Retype exactly the lines that run from the start of the data to the line holding "You are a computer-use agent. Image resolution: width=678", including both, and only those.
[Opening Information supplied section]
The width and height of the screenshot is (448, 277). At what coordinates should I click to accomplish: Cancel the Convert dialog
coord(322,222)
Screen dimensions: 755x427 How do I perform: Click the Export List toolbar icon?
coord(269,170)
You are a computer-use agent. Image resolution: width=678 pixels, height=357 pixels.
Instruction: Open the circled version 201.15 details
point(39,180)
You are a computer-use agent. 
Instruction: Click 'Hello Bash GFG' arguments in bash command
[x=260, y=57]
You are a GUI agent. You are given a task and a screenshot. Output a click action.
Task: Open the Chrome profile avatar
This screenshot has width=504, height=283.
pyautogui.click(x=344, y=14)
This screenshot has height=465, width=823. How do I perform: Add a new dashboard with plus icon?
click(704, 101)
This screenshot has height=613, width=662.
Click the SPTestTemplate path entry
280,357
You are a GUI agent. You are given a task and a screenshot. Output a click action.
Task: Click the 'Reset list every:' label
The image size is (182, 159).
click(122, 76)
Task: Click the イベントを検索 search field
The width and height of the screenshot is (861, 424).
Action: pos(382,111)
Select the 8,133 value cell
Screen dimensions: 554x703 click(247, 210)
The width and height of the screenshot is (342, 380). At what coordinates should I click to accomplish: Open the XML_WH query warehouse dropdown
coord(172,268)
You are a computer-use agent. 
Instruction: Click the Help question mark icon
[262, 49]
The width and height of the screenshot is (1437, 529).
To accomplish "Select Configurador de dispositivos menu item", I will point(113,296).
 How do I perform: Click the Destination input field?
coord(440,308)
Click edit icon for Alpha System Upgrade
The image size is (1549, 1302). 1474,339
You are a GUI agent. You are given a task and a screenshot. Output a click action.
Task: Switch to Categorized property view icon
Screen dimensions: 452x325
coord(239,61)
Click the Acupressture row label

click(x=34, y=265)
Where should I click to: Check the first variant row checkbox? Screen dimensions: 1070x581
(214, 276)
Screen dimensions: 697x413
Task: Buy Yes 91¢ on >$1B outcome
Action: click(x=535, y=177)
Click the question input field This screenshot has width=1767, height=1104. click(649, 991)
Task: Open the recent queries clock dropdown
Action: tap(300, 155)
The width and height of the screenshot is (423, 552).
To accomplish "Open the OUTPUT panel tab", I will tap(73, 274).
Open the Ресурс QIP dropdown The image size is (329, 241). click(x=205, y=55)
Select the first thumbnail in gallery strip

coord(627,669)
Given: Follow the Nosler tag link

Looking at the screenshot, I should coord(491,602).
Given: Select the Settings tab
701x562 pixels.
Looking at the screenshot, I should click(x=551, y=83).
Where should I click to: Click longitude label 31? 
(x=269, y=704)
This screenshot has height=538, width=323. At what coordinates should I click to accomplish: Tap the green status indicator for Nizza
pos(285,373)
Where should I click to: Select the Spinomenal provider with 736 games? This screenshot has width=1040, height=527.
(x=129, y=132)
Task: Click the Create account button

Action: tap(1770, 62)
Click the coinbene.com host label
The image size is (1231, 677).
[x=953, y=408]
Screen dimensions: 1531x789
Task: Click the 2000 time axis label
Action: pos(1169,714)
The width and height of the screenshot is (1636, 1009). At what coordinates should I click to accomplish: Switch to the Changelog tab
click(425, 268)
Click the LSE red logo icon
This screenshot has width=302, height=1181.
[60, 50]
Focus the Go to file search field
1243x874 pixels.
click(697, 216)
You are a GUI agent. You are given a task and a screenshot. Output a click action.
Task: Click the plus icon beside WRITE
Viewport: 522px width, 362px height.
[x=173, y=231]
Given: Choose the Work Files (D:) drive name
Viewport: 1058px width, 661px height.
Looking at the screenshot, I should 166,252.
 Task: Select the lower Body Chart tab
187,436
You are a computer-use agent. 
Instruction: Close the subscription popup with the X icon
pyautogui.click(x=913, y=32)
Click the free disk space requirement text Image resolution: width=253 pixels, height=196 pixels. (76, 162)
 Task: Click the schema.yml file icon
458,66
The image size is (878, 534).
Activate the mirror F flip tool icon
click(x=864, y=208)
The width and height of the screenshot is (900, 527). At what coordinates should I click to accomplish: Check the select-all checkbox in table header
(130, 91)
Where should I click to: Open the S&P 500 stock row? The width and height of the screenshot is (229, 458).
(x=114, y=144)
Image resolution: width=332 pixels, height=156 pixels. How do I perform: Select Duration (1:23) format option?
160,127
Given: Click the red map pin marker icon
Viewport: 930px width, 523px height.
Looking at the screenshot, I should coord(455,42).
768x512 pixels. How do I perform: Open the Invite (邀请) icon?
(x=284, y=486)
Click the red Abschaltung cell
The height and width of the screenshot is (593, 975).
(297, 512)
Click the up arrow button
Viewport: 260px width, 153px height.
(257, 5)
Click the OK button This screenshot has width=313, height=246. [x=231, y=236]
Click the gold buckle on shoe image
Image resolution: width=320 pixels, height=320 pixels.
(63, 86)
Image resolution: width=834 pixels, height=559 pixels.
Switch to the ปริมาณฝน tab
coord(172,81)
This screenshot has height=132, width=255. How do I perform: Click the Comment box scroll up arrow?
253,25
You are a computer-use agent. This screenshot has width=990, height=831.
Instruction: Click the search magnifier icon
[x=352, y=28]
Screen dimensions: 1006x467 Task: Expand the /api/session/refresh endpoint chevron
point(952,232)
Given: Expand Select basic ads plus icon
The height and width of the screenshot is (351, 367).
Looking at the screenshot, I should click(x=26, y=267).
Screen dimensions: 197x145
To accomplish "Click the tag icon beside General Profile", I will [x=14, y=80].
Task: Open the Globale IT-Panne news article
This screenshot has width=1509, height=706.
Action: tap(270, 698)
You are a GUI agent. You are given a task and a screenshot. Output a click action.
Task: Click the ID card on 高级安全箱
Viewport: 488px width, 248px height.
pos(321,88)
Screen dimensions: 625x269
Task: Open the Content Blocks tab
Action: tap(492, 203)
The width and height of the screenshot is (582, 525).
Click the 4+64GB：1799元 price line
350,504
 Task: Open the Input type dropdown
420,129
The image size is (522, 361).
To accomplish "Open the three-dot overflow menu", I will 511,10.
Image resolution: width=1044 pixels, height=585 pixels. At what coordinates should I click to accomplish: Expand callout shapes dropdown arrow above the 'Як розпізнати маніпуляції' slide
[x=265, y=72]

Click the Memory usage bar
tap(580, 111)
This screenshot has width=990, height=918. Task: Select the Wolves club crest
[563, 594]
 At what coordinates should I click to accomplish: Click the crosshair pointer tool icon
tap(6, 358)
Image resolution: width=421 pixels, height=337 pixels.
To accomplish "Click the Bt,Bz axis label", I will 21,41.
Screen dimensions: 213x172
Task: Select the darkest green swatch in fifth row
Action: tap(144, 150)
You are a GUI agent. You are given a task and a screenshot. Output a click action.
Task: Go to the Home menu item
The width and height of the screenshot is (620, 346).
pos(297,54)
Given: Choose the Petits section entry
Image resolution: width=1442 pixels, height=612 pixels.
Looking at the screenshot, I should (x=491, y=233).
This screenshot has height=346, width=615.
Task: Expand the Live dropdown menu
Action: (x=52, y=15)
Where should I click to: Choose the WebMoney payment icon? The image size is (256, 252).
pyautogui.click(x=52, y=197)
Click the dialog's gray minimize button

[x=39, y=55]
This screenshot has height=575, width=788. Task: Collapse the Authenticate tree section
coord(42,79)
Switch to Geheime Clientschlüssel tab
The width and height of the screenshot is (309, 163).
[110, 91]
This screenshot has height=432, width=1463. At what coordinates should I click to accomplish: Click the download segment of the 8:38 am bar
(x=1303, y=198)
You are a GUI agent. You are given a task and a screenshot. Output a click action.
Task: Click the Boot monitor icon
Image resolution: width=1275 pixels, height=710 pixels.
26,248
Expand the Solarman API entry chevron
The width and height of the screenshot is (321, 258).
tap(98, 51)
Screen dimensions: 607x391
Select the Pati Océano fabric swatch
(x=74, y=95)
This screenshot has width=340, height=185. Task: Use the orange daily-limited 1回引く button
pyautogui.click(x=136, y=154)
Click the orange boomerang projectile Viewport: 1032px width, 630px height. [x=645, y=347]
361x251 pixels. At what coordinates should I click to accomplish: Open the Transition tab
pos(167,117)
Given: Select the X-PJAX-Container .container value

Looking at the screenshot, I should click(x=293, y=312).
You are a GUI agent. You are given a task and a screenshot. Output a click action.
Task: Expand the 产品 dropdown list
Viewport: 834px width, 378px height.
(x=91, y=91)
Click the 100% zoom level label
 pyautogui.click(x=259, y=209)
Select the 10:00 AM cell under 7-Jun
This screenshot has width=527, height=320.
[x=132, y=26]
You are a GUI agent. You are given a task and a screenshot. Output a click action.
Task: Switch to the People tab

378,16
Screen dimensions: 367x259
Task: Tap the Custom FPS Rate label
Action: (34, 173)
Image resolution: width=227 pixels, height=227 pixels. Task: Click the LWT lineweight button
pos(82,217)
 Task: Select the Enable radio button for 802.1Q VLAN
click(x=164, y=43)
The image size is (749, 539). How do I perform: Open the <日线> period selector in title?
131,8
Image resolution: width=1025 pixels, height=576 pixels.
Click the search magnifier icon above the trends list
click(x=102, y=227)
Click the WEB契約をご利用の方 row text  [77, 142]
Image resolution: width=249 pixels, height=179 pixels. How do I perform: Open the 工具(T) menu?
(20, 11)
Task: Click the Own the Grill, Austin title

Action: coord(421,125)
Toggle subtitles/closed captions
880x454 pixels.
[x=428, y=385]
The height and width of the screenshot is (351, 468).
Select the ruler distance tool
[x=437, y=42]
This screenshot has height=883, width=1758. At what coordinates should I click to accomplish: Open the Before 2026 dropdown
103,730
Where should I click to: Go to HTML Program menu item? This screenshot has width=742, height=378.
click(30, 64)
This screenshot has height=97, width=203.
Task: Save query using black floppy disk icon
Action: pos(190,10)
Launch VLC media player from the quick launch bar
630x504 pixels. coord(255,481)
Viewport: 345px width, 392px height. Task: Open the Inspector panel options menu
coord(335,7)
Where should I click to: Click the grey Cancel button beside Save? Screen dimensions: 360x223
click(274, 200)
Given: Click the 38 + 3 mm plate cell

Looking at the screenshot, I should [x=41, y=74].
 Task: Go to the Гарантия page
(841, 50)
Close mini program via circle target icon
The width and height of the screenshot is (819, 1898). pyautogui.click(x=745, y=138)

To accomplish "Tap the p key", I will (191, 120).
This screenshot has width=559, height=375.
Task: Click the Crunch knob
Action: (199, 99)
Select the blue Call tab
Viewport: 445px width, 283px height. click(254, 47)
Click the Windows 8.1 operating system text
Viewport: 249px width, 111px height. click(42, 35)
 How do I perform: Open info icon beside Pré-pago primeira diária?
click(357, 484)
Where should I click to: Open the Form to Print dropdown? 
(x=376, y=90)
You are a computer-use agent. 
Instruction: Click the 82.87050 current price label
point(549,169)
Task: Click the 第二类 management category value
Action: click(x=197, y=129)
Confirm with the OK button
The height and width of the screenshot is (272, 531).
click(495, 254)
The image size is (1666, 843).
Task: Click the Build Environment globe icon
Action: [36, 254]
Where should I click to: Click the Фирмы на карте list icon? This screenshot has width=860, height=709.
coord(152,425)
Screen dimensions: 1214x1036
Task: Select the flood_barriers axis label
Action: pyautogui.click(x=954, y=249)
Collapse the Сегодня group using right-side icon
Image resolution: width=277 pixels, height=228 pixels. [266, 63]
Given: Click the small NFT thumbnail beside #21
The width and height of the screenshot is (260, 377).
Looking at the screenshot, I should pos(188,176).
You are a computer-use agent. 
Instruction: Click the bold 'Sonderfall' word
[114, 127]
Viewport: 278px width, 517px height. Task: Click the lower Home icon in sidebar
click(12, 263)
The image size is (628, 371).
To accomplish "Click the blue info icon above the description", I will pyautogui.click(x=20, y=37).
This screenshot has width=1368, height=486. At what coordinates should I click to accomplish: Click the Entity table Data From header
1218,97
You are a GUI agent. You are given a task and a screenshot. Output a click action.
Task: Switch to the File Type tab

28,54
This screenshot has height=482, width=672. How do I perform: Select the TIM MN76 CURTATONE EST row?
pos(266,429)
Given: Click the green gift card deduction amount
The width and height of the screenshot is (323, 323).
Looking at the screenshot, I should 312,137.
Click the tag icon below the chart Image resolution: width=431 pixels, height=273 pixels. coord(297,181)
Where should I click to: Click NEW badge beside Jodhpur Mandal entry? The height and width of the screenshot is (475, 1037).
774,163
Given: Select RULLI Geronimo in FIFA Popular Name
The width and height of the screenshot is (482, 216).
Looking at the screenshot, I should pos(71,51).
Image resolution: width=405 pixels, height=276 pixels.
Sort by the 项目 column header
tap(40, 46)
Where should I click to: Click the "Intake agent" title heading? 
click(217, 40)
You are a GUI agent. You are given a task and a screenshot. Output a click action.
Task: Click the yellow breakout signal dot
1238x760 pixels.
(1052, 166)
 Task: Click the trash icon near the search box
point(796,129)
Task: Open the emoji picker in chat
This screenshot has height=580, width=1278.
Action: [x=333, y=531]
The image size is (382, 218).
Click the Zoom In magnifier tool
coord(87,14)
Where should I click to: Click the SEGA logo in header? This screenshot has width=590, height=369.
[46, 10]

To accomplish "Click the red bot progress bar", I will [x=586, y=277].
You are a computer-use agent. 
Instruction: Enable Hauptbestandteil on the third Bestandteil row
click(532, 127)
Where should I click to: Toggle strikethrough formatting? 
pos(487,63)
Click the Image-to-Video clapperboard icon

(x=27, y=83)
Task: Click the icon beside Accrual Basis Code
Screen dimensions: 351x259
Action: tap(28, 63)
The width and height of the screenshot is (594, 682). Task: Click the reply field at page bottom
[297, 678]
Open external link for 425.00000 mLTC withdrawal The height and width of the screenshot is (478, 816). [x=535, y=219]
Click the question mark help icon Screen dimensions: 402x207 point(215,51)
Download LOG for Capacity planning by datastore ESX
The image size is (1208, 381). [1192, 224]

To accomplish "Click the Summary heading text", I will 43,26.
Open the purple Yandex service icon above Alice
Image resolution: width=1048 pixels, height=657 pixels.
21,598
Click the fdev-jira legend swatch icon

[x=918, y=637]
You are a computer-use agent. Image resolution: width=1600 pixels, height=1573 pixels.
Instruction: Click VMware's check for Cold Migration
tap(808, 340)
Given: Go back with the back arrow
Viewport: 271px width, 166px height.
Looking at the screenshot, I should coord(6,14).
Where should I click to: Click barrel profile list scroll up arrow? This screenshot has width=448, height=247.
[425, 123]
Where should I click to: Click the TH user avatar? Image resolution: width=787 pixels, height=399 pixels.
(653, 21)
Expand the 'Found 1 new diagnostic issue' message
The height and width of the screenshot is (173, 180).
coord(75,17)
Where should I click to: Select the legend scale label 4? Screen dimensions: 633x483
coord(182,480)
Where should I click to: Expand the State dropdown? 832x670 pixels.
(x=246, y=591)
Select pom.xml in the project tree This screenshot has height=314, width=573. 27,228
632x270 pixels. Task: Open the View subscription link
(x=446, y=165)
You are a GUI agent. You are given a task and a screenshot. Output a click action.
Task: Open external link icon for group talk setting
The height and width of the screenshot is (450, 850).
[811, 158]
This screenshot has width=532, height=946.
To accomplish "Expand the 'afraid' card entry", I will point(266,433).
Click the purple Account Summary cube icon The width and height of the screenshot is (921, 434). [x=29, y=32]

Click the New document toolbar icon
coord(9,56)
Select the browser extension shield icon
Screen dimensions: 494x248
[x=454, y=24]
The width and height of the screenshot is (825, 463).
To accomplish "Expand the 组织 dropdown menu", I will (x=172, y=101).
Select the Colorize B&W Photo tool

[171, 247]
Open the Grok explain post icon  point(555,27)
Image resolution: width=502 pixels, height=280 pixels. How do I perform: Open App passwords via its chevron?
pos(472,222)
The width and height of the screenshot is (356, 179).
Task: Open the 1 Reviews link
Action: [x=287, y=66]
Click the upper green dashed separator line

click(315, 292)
[Closing Information supplied section]
Result of this exercise
The width and height of the screenshot is (448, 277). At what coordinates should I click to accomplish: Cancel the Convert dialog
coord(322,222)
Screen dimensions: 755x427 How do I perform: Click the Export List toolbar icon?
coord(269,170)
You are a computer-use agent. Image resolution: width=678 pixels, height=357 pixels.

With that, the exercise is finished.